1

Last week I've read a paper suggesting MDP as an alternative solution for recommender systems, The core of that paper was representation of recommendation process in terms of MDP, i.e. states, actions, transition probabilities, reward function and so on.

If we assume for simplicity a single-user system, then states look like k-tuples (x1, x2, .. , xk) where last element xk represents the very last item that was purchased by the user. For example, suppose our current state is (x1, x2, x3) which means, the user purchased x1, then x2, then x3, in chronological order. Now if he purchases x4, the new state is going to be (x2, x3, x4).

Now, what the paper suggests, is that, these state transitions are triggered by actions, where action is "recommending an item x_i to the user". but the problem is that such an action may lead to more than one state.

For example if our current state is (x1, x2, x3), and action is "recommend x4" to the user, then the possible outcome might be one out of two:

the user accepts the recommendation of x4, and new state will be (x2, x3, x4)
the user ignores the recommendation of x4 (i.e. buys something else) and new state will be any state (x2, x3, xi) where xi != x4

My question is, does MDP actually support same action triggering two or more different states ?

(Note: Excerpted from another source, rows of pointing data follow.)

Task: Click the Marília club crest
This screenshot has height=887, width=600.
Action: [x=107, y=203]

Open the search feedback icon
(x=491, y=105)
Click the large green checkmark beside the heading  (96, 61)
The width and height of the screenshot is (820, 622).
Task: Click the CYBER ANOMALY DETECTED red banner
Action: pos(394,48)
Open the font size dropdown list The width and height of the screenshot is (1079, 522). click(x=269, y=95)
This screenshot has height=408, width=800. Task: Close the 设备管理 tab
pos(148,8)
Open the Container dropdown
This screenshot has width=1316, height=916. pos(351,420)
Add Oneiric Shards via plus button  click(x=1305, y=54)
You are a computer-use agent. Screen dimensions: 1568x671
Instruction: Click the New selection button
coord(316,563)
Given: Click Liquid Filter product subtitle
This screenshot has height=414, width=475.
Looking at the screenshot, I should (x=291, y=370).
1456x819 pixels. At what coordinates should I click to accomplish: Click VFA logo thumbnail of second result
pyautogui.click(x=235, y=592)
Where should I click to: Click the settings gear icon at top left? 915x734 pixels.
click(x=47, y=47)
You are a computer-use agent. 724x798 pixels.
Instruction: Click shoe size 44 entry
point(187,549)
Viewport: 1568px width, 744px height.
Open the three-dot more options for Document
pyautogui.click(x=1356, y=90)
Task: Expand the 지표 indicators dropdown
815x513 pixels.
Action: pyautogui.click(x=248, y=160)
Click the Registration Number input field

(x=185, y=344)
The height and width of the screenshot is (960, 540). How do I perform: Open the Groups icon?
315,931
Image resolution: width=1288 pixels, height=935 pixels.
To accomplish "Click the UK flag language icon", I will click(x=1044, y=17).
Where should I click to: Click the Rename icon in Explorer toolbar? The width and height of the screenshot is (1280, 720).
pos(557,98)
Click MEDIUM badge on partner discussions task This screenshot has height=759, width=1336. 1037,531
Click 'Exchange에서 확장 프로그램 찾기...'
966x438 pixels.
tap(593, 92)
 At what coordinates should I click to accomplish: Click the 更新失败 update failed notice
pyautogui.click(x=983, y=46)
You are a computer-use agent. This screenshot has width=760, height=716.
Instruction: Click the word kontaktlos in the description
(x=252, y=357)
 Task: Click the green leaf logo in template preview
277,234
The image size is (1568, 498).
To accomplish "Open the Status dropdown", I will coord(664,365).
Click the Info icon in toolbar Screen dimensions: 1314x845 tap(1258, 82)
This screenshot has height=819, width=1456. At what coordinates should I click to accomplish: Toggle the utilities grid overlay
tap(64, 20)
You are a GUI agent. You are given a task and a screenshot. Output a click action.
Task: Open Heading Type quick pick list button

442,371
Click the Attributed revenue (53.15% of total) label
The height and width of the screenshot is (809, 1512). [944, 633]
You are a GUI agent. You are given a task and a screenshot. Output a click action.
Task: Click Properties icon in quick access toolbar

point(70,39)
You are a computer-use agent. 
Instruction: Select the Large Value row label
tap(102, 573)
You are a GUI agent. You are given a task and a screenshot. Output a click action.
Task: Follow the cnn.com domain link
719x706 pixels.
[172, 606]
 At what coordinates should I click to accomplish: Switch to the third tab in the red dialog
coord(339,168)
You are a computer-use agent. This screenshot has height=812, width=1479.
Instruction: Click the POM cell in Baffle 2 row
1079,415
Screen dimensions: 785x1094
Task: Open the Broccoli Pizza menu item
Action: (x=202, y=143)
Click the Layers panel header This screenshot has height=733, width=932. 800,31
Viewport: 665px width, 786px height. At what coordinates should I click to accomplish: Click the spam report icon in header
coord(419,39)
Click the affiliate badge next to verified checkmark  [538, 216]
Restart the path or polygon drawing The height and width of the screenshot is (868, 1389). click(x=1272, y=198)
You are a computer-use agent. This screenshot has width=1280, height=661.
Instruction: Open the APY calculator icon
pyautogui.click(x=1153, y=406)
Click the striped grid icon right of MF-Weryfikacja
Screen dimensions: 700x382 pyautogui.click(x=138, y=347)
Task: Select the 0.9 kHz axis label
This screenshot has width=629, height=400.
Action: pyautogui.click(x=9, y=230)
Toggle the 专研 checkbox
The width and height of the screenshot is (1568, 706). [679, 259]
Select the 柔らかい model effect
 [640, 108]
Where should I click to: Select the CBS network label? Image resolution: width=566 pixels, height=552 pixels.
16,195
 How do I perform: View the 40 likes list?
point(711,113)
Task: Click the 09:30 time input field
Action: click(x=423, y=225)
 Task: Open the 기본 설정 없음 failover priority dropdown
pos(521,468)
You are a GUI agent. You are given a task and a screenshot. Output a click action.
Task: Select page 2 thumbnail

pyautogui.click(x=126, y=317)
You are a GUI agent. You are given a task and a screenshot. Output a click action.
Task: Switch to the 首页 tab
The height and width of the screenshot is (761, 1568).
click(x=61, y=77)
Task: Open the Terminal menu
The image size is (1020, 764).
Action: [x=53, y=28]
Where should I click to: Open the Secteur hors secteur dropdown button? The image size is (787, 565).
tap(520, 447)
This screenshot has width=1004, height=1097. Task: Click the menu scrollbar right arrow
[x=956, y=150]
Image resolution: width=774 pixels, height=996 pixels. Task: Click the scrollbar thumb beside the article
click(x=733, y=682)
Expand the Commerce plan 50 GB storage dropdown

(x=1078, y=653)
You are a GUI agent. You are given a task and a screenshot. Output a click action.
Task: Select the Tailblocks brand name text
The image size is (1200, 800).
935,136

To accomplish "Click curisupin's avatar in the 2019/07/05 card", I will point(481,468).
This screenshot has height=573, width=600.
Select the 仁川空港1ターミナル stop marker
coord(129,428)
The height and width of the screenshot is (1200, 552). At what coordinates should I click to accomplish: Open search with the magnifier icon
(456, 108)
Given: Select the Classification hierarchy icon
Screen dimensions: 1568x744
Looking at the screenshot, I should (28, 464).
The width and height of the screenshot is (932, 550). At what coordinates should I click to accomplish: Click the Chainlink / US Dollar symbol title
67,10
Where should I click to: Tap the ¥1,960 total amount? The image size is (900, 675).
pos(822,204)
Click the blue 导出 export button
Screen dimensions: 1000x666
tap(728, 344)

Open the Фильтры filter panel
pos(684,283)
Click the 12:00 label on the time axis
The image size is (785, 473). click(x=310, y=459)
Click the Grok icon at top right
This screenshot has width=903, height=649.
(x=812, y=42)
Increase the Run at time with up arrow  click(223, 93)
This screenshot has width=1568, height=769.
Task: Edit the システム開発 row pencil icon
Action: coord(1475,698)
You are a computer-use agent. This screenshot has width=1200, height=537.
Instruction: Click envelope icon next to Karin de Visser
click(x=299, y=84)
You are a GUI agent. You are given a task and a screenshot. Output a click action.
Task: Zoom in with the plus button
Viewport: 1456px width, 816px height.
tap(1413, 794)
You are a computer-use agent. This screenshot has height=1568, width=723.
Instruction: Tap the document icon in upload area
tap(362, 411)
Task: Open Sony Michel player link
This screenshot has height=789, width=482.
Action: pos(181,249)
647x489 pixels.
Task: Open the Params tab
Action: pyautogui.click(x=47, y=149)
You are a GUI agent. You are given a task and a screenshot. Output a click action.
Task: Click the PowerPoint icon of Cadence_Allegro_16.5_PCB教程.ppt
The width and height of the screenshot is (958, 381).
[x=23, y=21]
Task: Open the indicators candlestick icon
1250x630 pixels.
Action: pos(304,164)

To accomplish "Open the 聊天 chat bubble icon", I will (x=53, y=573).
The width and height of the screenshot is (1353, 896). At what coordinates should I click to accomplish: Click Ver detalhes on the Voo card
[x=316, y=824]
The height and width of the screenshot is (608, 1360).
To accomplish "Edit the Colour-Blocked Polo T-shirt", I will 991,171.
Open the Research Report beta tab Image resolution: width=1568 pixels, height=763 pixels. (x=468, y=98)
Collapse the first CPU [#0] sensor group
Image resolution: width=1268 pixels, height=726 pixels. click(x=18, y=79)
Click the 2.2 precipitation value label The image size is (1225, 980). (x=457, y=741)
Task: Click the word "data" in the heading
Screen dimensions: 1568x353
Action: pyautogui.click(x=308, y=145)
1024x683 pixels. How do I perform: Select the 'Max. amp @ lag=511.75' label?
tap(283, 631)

UPDATE. I think the actions should be formulated as "gets recommendation of item x_i and accepts it" and "gets recommendation of item x_i and rejects it" rather than simply "gets recommendation of item x_i"

mangusta
  • 3,470
  • 5
  • 24
  • 47

2 Answers2

1

Based on this Wikipedia article, yes, it does.

I'm no expert on this, as I only just looked up the concept, but it looks as though the set of states and the set of actions have no inherent relation. Thus, multiple states can be linked to any action (or not linked) and vice versa. Therefore, an action can lead to two or more different states, and there will be a specific probability for each outcome.

Note that, in your example, you may have to have a set of all possible states (which seems as though it could be infinite). Further....based on what I'm reading, your states perhaps shouldn't record past history. It seems as though you could record history by keeping a record of the chain itself - instead of (x1, x2, x3, xi) as a state, you'd have something more like (x1) -> (x2) -> (x3) -> (xi) - four states linked by actions. (Sorry about the notation. I hope that the concept makes sense.) This way, your state represents the choice of purchase (and is therefore finite).

  • thanks for reply. the paper says that the states may be k-tuples of any size, so k=1 is possible as well. I haven't read the part discussing pros/cons of k-value selection yet, so I can't dispute about it : ) what I am interested in, is the possibility of using the same action for transition into several different states. I've read the wiki as well, but there's nothing about it – mangusta Mar 28 '16 at 02:39
  • there is also a concept of Q-learning, which defines an action-value function `Q(s,a)`. it maps every state-action pair into reward value, hence we can choose the best action while being at state `s` by comparing `Q(s,a)` values for all actions `a` available at state `s`. But if the same action may lead to different states, it means that `Q(s,a)` will be the same for all those transitions, which makes a little sense – mangusta Mar 28 '16 at 02:52
0

Sure, this is called randomized policy. If you want to evaluate the reward of a certain policy, you have to take the expectation over the probability distribution of the randomized actions.

The following reference may be of interest: Puterman, Martin L. Markov decision processes: discrete stochastic dynamic programming. John Wiley & Sons, 2014.

If I remember correctly, it is proven that there is a deterministic policy that gives the optimal reward for any MDP with a finite discrete state space and action space (and possibly some other conditions). While there may be randomized policies that give the same reward, we can thus restrict to searching in the set of deterministic policies.

Forzaa
  • 1,465
  • 4
  • 15
  • 27